The title of Nurse With Wound's debut album, Chance Meeting on a Dissecting Table of a Sewing Machine and an Umbrella, comes from a sentence by Lautréamont.

Maldoror was used as the name for Merzbow's 1999 noise collaboration with Mike Patton.

Skinny Puppy's lead singer niveK oGre is stated to have based his early lyrical stylings on Maldoror.

Avant-garde cellist Erik Friedlander released an improvisational album entitled "Maldoror" in 2003 based around his impressions of the novel.
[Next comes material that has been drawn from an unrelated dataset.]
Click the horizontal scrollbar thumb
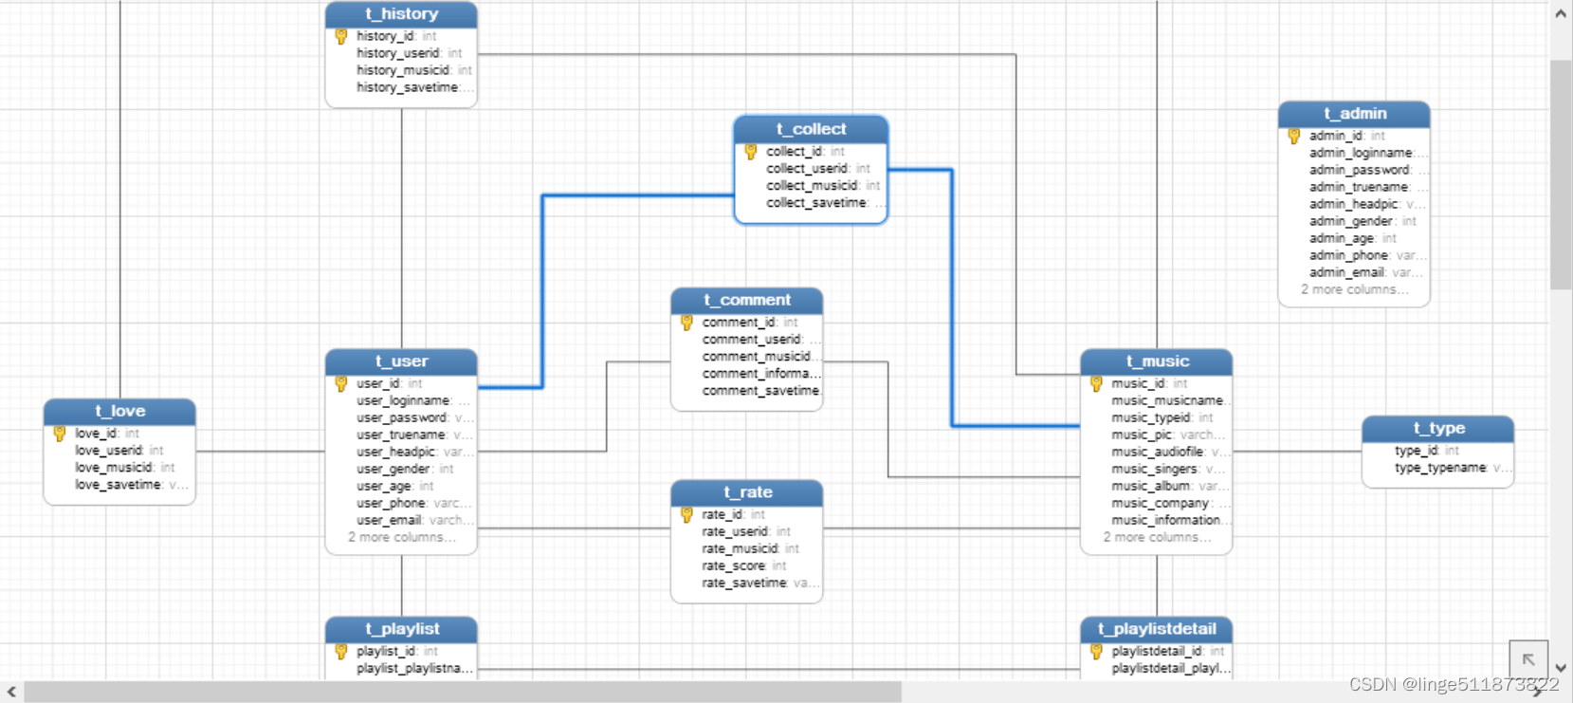The image size is (1573, 703). (463, 693)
Portuguese alternative-rock band Mão Morta, together with some portuguese collaborators, conceived a show mixing music, theatre, video and declamation, based on the novel. It premiered in Braga on the 11th of May 2007.

British rock band Bauhaus references Maldoror in the song "The Three Shadows" from their 1982 LP entitled The Sky's Gone Out with the lyrics: "i hold the fresh pink baby with a smile. i slice off those rosy cheeks because i feel so thirsty."

The German experimental metal collective The Ocean stated Les Chants de Maldoror to be a great conceptual and lyrical influence on their latest work, Precambrian.

Maldoror is a the subject of a character study by Albert Camus in The Rebel.

A character in Jean-Luc Godard's film Week End reads aloud a passage from the book.

Italian-Slovenian musical group Devil Doll (band) derive many lyrical themes present in their 1996 release "Dies Irae (album)" from Maldoror, some of which include direct quotations from the novel.